The highlight of these people with problems would be Mackenzie’s two best films to date, Young Adam and Hallam Foe. McGregor’s character in Young Adam is a drifting writer wrecking lives all around him through inaction. The body in the river at the beginning is revealed to be his former girlfriend. He does nothing to betray that he knows her when they fish her corpse out. He does nothing when we discover in flashback that he was there when she fell in. He does nothing when an innocent man goes to the gallows for her murder. Not pathological behaviour, he does half-heartedly try to inform the authorities about his involvement, but not quite right by societal norms or hopes. Hallam Foe is much more obviously troubled failing to cope with the suicide of his mother and his spiky new American step-mother. He resorts to voyeurism and urban mountaineering across the rooftops and spires of Edinburgh.
Hallam Foe is considerably more uplifting than Young Adam. Foe resolves his emotional turbulence after some trauma for example; Joe in Young Adam simply drifts away at the end. Joe’s sole creation would appear to be custard. Even that ends up discarded and upended atop Emily Mortimer (as the doomed girlfriend Cathie) in one of the film’s more memorable sex scenes. Crucially, both of these films submerge their characters with a very present sense of danger. The Last Great Wilderness holds this menace also with its Monarch of the Glen meets The Wicker Man machinations.

++++++++++++++++++++

### EXERCISE REQUIREMENTS
Write the next part of the passage on Mackenzie's films, starting right after its last sentence. The rows after this are separate material, not part of the passage on Mackenzie's films.

### EXERCISE DATA
++++++++++++++++++++

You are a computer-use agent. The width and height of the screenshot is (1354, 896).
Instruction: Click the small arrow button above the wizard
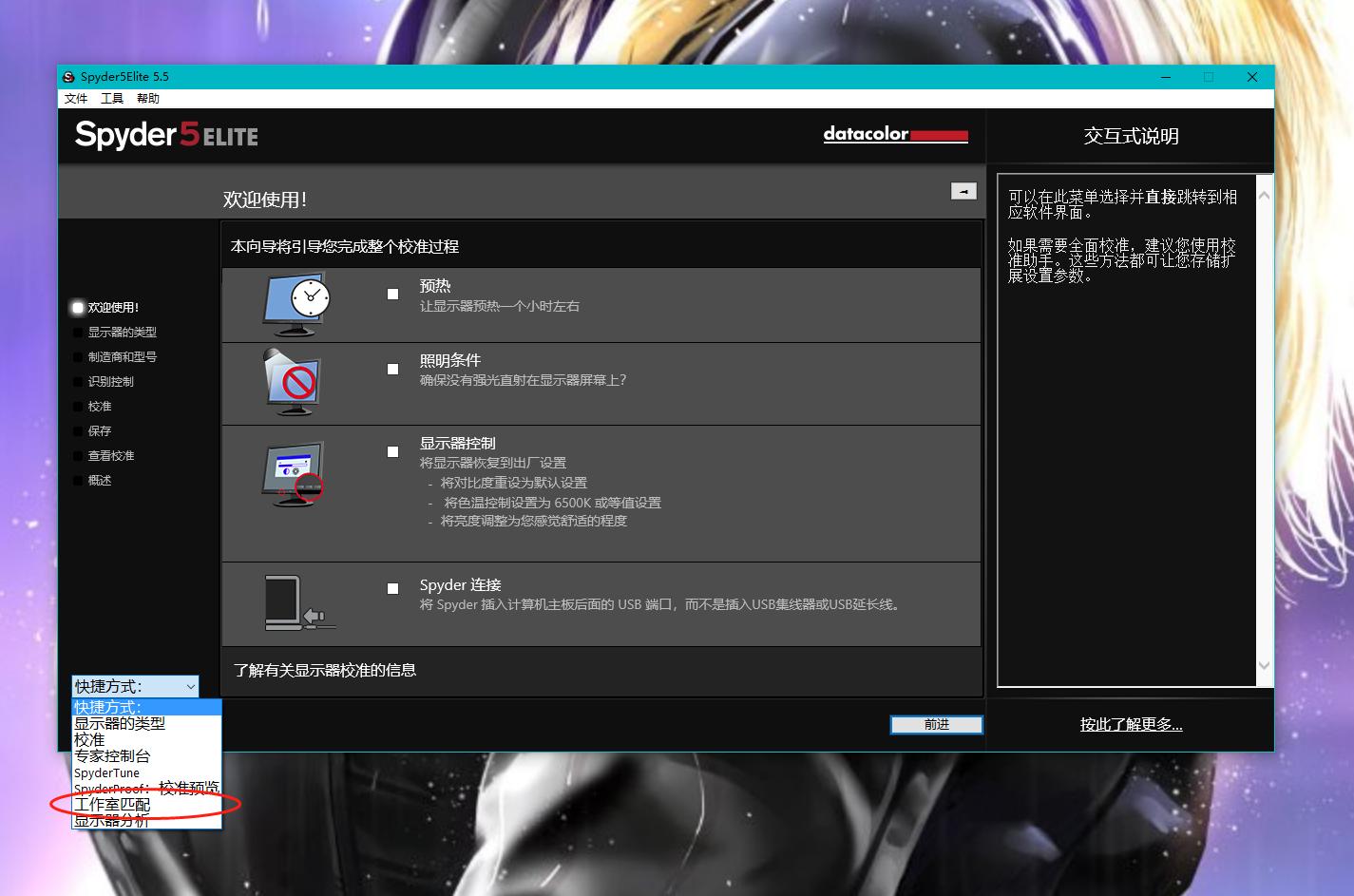point(963,191)
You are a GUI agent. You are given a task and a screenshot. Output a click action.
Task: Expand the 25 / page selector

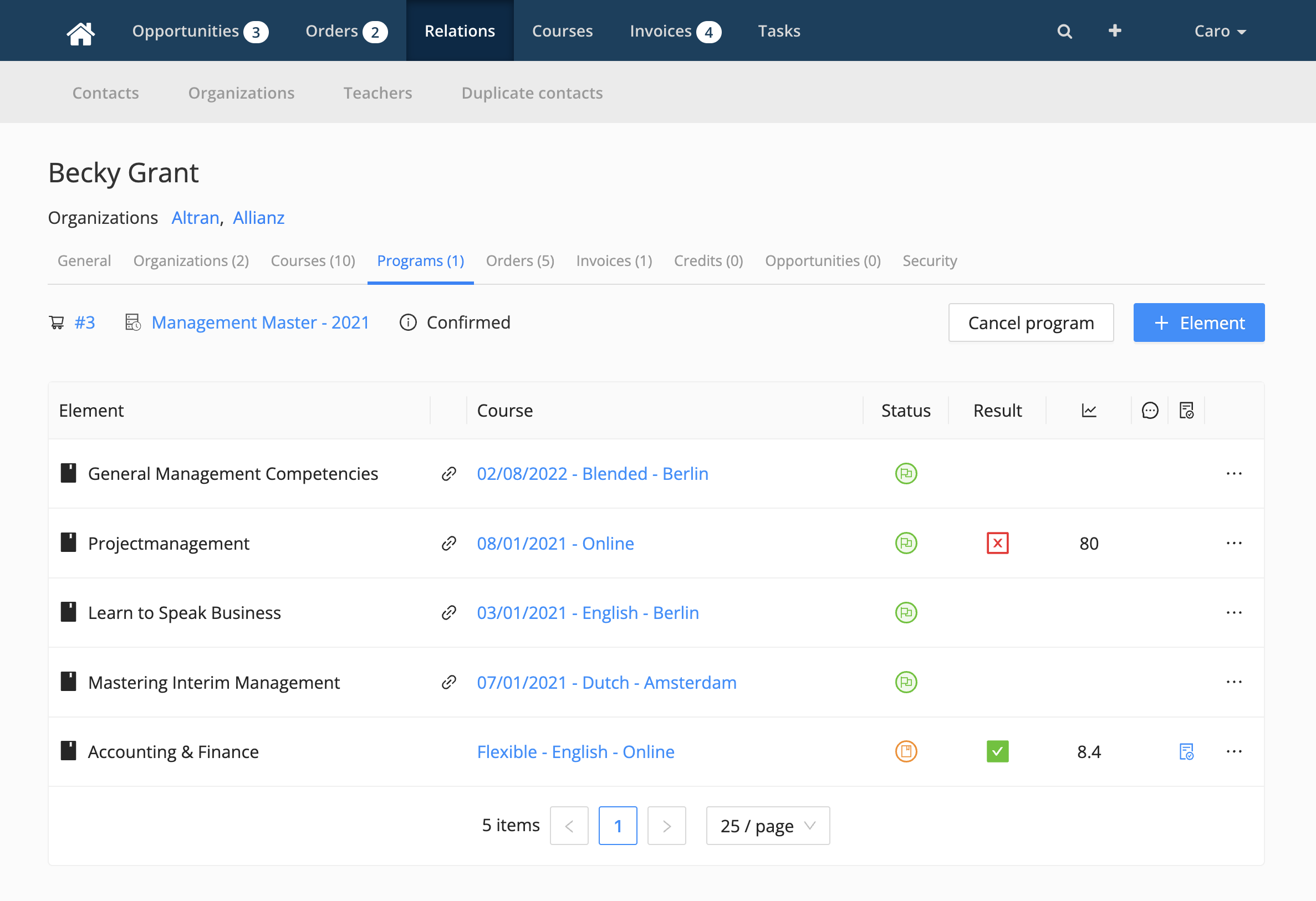click(768, 826)
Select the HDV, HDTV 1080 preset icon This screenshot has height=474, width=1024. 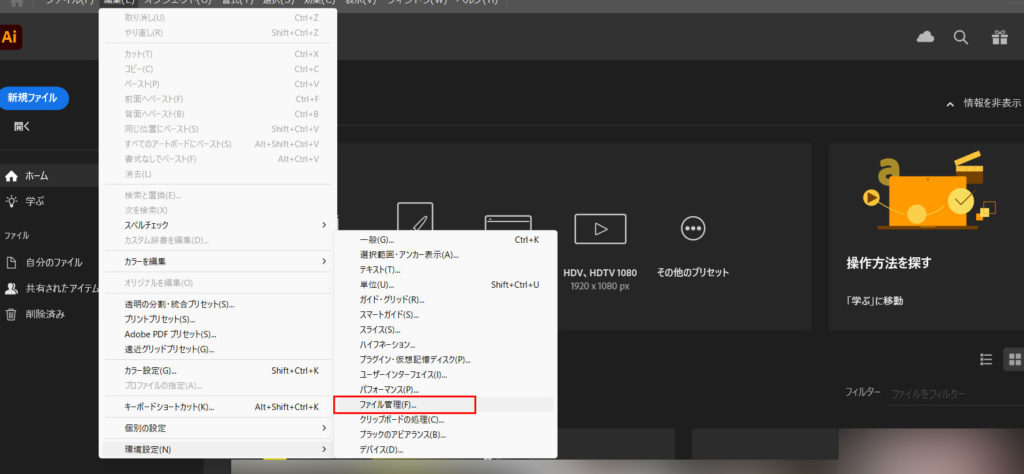click(x=600, y=229)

++++++++++++++++++++

### ANSWER SPACE
Given that his stock-in-trade is messy relationships Mackenzie also handles messy sex of the kind that seems faintly realistic (perhaps the custard above goes too far…). Not an easy thing to do at all. You Instead is his sole feature without nudity of some kind. Young Adam again returns to the fore with its free spirited approach. The most memorable scene being a shot of a fly skittering around Tilda Swinton’s breast, more than earning her status of being an utterly fearless actress. In an instant the hopeless dead end relationship between Joe and the barge owning Ella fesses up. It’s repulsive; it’s magnificent. Otherwise the intimate stuff tends to be prominent but more conventional. Only Hallam Foe comes close to using it in anywhere near as interesting a way with Foe’s voyeurism. Once Foe’s finally made it into Sophia Myles’ bed he sees a doppelganger spying from above.
Spread deserves mention here for effort and for the benefits of a director being preoccupied with sex. An Ashton Kutcher vehicle running close to the plot of Alfie, it’s stuffed full of, well, stuffing. Running perilously close to idolising the vacuous lifestyle it’s knocking it redeems itself in the end. Spread dodges the usual ‘going to Hollywood’ trap and preserves some integrity for Mackenzie despite being one of his weaker efforts. Knowing when to use a sex scene never seems to hurt a director’s career.
As Trevor Johnston put it in Sight & Sound, David Mackenzie turns out his “own brand of not-quite-classifiable movies”. He hit his critical high with Young Adam and it continues to soak everything he’s done since. Somewhat unfairly it was his second film. The danger present there only really recurred in Hallam Foe and the very-occasional frenzied scenes in Perfect Sense. Mackenzie’s characters and films seem to work best when they are held kicking and screaming beneath the water line. Only then do they start to truly feel something.